Cracking down on device makers isn't a central policy theme for congressional Republicans. In fact, Fitzpatrick has spent much of his career on staple GOP issues such as cutting taxes and promoting small businesses. Like colleagues, he also is a sharp critic of President Obama's Affordable Care Act.
But Fitzpatrick, 52, who lives with his wife, Kathy, and six children in Levittown, says his concern with medical-device safety goes beyond party politics and ideology.
It's a constituent issue, he says. If the FDA approves a medical device, then patients should have confidence that it is safe.
He grants that many, if not most, devices have improved the lives of patients, but says as with power morcellators and Essure, harmful effects become more fully known only after they are used in thousands of patients. The FDA, physicians, and hospitals have dropped the ball in following up, he says. Ethicon, owned by pharma giant Johnson & Johnson, has withdrawn its morcellator from the market in response to safety problems. Bayer AG, the maker of Essure, admits that there have been complications but maintains that the vast majority of women who use it have benefited.
"The issue is once the FDA has approved it and it is out there and you have found people who have been harmed, what is your process for dealing with that?" said Fitzpatrick. "They are excruciatingly slow and ineffective in withdrawing something from the market."
Fitzpatrick is not running again this year, having pledged to leave after four terms. His brother Brian, a former FBI supervisory agent, is running to replace him.
Fitzpatrick's focus on health is far from academic. In 2008, he was diagnosed with stage three colon cancer. He underwent intense rounds of chemotherapy and has since recovered.
The experience, he says, caused him to appreciate the challenges of people with serious health problems.
Signs of problems with the morcellator, a surgical instrument with spinning blades that grind up fibrous uterine tissue, began to emerge 10 years ago when a central Pennsylvania physician found that there was a 1 in 300 chance that the procedure could spread cancerous cells. The doctor alerted Ethicon to the risk.
Yet it wasn't until 2014 that the FDA officially warned patients and doctors by placing a black-box warning on the product.
The FDA now has two approval tracks for medical devices. In the more stringent one, called pre-market approval, devices are subject to extensive safety testing before launch. The FDA approves 70 to 80 devices each year in this way. And this was the process through which Essure got the go-ahead. It also uses a less rigorous process for devices deemed substantially similar to those already on the market on the theory the safety record of a "predicate device" can guide regulators. The less rigorous approach was used for morcellators.
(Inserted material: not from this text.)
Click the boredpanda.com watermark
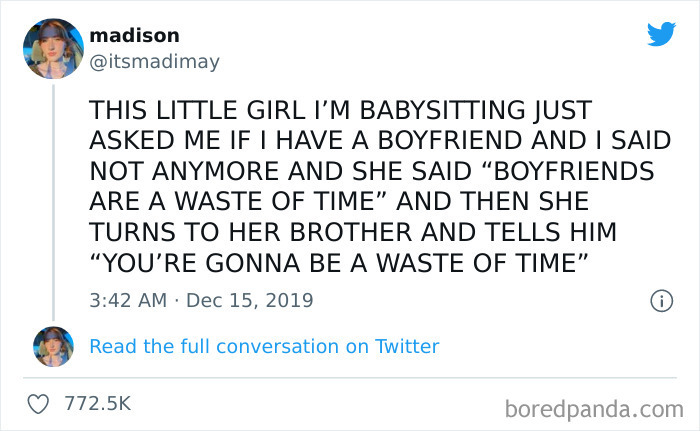This screenshot has height=431, width=700. point(592,408)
Hospitals and doctors are required to report to the FDA serious injuries or deaths caused by a device. But Fitzpatrick says this is not happening.
He has queried the FDA on several cases involving women who had uterine fibroids removed with power morcellators, and then died from leiomyosarcoma, an aggressive uterine cancer that spreads through the body. And he has asked the FDA's office of criminal investigations to look into whether the hospitals where the women had the procedure reported their deaths to the FDA, as required.
Of the women who say they were injured by Essure and morcellators, Fitzpatrick said the FDA must "listen to their stories because those stories have merit. And to this point in time, no one has listened to them."